In his book What Is the Name of This Book?, Raymond Smullyan posits that everybody is either conceited or inconsistent. His argument is that we act on our set of beliefs as if every one were true, yet only a conceited person would really think that all his beliefs were actually true. It's not a logical trick; Smullyan feels, and I concur, that any reasonably modest person is acting inconsistently. I count myself in that modest/inconsistent group. It doesn't bother me to know that I am acting inconsistently. But occasionally, I do decide that something I've always believed is no longer true, and I adjust my behavior accordingly.

One of my beliefs that is teetering a bit is the belief in Microsoft's fundamental goodness as a company. I'm not concerned so much about the intentions of everyday employees; rather I wonder if Microsoft executives, in their heart of hearts, are really concerned about doing the right thing.

This has been simmering in the back of my mind, but a recent article in the Seattle Times Sunday magazine brought it to the forefront. The article doesn't mention Microsoft; it's about Costco and Dick's Drive-In, two Seattle-area companies that pay their employees more than they need to, basically because they want to.
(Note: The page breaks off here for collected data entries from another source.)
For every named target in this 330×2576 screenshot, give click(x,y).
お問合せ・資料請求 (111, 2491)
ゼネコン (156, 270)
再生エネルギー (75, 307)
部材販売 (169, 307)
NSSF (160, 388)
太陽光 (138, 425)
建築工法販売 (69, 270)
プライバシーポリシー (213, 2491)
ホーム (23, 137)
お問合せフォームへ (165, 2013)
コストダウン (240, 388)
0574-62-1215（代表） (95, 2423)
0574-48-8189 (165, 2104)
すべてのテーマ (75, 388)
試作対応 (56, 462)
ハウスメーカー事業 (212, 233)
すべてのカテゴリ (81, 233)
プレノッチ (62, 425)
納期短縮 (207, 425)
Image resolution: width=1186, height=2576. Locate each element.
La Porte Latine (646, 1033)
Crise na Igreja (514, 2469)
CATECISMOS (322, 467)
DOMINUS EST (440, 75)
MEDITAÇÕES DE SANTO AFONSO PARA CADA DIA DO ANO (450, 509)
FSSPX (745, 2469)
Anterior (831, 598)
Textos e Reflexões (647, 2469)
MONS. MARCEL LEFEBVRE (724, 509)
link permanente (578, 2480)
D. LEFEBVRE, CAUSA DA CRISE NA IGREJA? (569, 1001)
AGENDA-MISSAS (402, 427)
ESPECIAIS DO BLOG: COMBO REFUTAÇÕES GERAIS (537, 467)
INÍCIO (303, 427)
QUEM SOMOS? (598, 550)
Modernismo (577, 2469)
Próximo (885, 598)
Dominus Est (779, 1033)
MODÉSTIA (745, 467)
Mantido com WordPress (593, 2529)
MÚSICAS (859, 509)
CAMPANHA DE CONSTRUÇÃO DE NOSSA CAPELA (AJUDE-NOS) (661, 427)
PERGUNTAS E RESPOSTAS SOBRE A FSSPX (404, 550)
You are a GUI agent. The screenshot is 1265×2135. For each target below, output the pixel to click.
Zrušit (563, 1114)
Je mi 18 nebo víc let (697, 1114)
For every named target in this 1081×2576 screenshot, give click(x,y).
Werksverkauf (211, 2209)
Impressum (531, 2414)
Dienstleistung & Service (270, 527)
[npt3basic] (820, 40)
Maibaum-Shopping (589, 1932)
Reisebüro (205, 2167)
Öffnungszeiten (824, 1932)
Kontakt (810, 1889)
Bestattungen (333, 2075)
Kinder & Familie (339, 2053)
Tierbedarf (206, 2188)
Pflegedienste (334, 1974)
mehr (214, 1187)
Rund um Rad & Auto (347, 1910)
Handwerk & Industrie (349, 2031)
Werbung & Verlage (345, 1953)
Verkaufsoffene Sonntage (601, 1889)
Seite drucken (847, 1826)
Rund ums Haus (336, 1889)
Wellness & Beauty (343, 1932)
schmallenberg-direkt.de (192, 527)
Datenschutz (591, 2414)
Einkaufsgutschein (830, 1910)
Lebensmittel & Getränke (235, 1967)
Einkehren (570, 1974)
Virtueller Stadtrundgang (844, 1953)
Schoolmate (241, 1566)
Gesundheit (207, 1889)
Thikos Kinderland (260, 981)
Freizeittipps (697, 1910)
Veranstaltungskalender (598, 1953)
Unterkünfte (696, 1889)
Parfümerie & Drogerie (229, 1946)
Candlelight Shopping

I'm not saying Microsoft doesn't pay its employees well. It's more the philosophy that drives the company.

Read Costco's code of ethics. It's pretty basic: Obey the law. Take care of our members. Take care of our employees. Respect our suppliers. Good stuff. Now look at Microsoft's mission and values. It reads a little differently, doesn't it? A bit further from the Boy Scout pledge and the Golden Rule.

That page also contains Microsoft's mission: To enable people and businesses throughout the world to realize their full potential. Costco isn't on a mission. As Jim Sinegal, president and CEO of Costco, says in the article, "We are not inventing life here, we are selling mayo." When you're on a mission, you have to get things done. Maybe you have to step on some toes, be rough around the edges, not do as much "taking care" and "respecting". Because you're on a mission! Costco, meanwhile, is just selling mayo. When you're just selling mayo, you can take the time to be good.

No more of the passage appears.